Dizer o Direito

sexta-feira, 29 de dezembro de 2017

Penhora de valores depositados em conta bancária conjunta



Imagine a seguinte situação hipotética:
João ingressou com execução contra Luciana.
No bojo da ação, foram penhorados R$ 100 mil que estavam na conta-corrente de Luciana.
Pedro, marido de Luciana, apresentou, então, embargos de terceiro afirmando que o dinheiro foi penhorado em uma conta bancária conjunta solidária que ele mantém com a esposa. Alegou, ainda, que, apesar de a mencionada conta ser conjunta, os valores penhorados pertenciam exclusivamente a ele.
Diante disso, pediu a liberação de toda a quantia.
Vale ressaltar que Pedro não apresentou nenhum documento comprovando que o dinheiro pertencia realmente a ele.

O que o juiz deverá decidir nesse caso? O pedido de Pedro poderá ser atendido?
Em parte.

Espécies de conta-bancária
Há duas espécies de conta-corrente bancária:
1) individual (ou unipessoal): possui um único titular.
2) coletiva (ou conjunta): possui dois ou mais titulares.

A conta-corrente bancária coletiva ou conjunta, por sua vez, pode ser:
2.a) fracionária: é aquela que é movimentada por intermédio de todos os titulares, isto é, sempre com a assinatura de todos. Ex: conta aberta em nome de todos os herdeiros, para administrar os bens do falecido antes da partilha.
2.b) solidária: cada um dos titulares pode movimentar a integralidade dos fundos disponíveis, em decorrência da solidariedade ativa em relação ao banco.

O que significa essa palavra “solidária”?
Quando se fala em conta-corrente conjunta solidária, isso quer dizer que existe uma relação obrigacional solidária dos correntistas com o banco. Assim, os correntistas são credores solidários do banco quando há saldo, ou seja, cada um dos dois pode exigir o dinheiro todo da instituição financeira. Ao mesmo tempo, os correntistas também são devedores solidários do banco caso exista alguma tarifa ou outra despesa relacionada com a conta.
Vale ressaltar, no entanto, que essa solidariedade não existe em relação a terceiros. Assim, por exemplo, se um dos correntistas emite um cheque sem fundos, o outro correntista da conta não tem qualquer responsabilidade perante o beneficiário do cheque. Ele não é devedor solidário juntamente com o emitente do cheque.
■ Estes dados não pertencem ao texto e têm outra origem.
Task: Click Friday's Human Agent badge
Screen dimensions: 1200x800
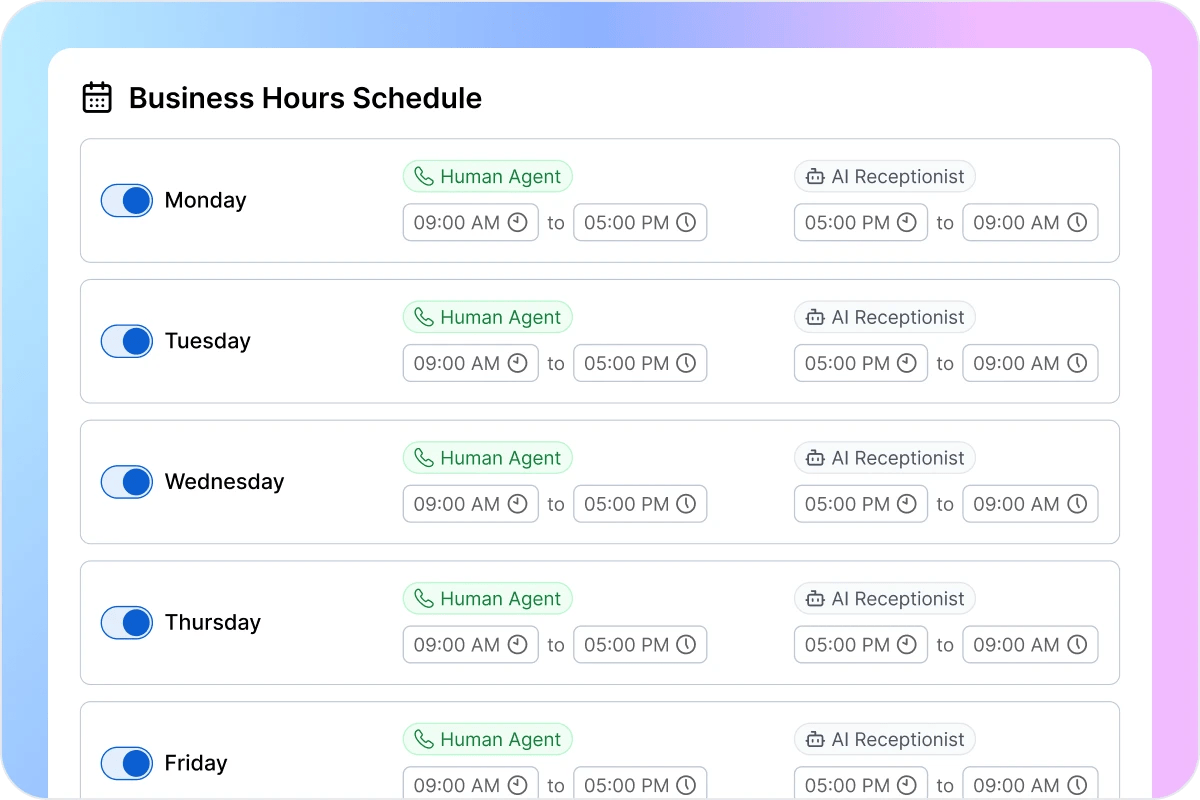Action: pyautogui.click(x=487, y=739)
Voltando ao nosso exemplo: é possível a penhora de valores que estejam em uma conta bancária conjunta mesmo que a dívida seja apenas de um dos correntistas?
SIM. A penhora de valores contidos em conta bancária conjunta é admitida pelo ordenamento jurídico. No entanto, a constrição não pode se dar em proporção maior que o numerário pertencente ao devedor da obrigação, devendo ser preservado o saldo dos demais cotitulares. Em outras palavras, deve ser penhorado apenas o dinheiro que pertence ao executado.

Ônus da prova é do cotitular que não era devedor
Quando se penhora o valor constante em conta bancária conjunta solidária, deve-se permitir que o cotitular prove que a quantia penhorada pertence a ele. Logo, Pedro poderia ter provado que o dinheiro penhorado pertencia inteiramente a ele. Nesse caso, a verba seria integralmente liberada.
Ressalto, mais uma vez, o ônus da prova cabe ao cotitular que não é devedor. O credor consegue a penhora e o cotitular da conta, que não tinha nada a ver com a dívida, é quem terá que provar que o dinheiro que foi penhorado pertencia exclusivamente a ele.

E se o cotitular não conseguir provar que o dinheiro pertencia inteiramente a ele, o que acontecerá?
Se o cotitular não executado não conseguir provar que a verba penhorada pertencia inteiramente a ele, deve-se presumir que a quantia existente na conta bancária era dividida igualmente entre os cotitulares. Em outras palavras, como Pedro não conseguiu provar que o dinheiro era todo dele, deve-se considerar que dos R$ 100 mil, R$ 50 mil eram seus e a outra metade era de Luciana.
Dessa forma, em nosso exemplo, como não houve prova de que o dinheiro era todo do embargante, o juiz deverá manter penhorados R$ 50 mil e desbloquear os R$ 50 mil que, presumidamente, são de Pedro.

Confira um julgado do STJ que espelha esse entendimento:
A penhora de valores depositados em conta bancária conjunta solidária somente poderá atingir a parte do numerário depositado que pertença ao correntista que seja sujeito passivo do processo executivo, presumindo-se, ante a inexistência de prova em contrário, que os valores constantes da conta pertencem em partes iguais aos correntistas.
STJ. 4ª Turma. REsp 1.184.584-MG, Rel. Min. Luis Felipe Salomão, julgado em 22/4/2014 (Info 539).